Blue Lake, also called Sterling Forest Lake, is located in Sterling Forest State Park, New York. As of 2018, the Blue Lake Reservoir System, operated by SUEZ North America (formerly United Water), supplies drinking water from Blue Lake to about 1,200 people.

== Overview ==
The lake is the largest of many smaller lakes in the state park. The lake contains a number of fish species including Brown Trout, Rainbow Trout, Largemouth Bass, Chain Pickerel and Panfish. Fishing is permitted and the lake has the only boat launch within the state park, but no gas motors are allowed.

== History ==
Blue Lake was created in 1956 when the stream originating at Little Cedar Pond to the northwest was dammed, inundating the area.
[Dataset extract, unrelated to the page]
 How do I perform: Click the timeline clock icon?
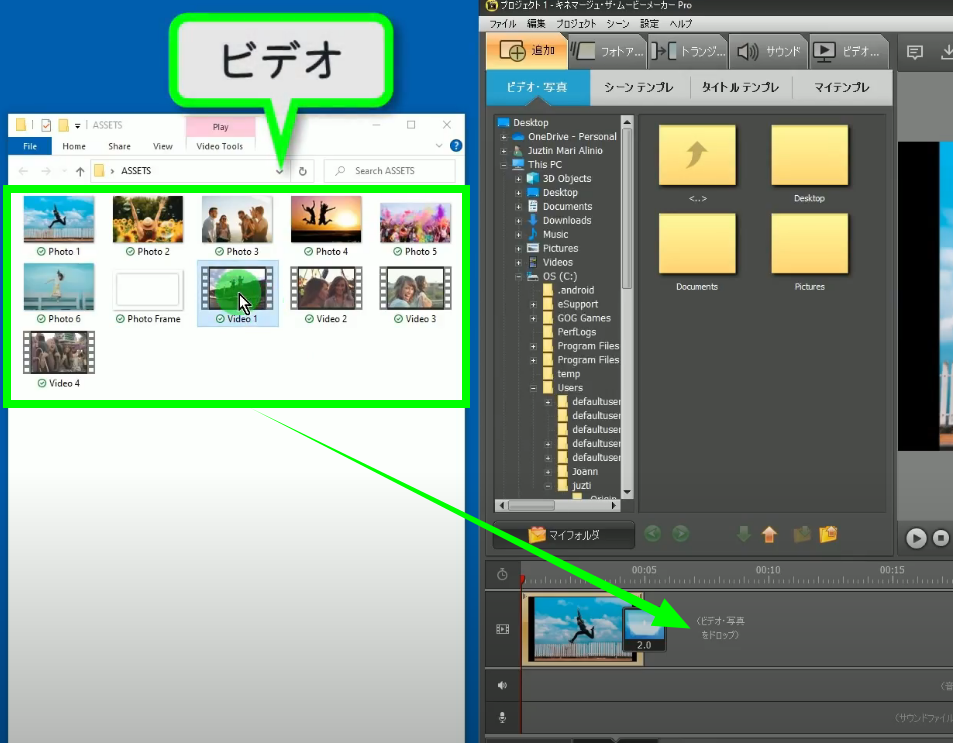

In 1960, the International Nickel Company (INCO) purchased property overlooking the lake where they built a facility. That facility, which ceased operation in the late 1980s, included a headquarters office and a research center called the Paul D. Merica Laboratory. After remaining vacant for decades, the old INCO facility was replaced in 2016 by the newly constructed world headquarters of Jehovah's Witnesses. The only other facility adjacent to Blue Lake was built in the early 1970s and used by IBM; it was also purchased by the Jehovah's Witnesses in 2026.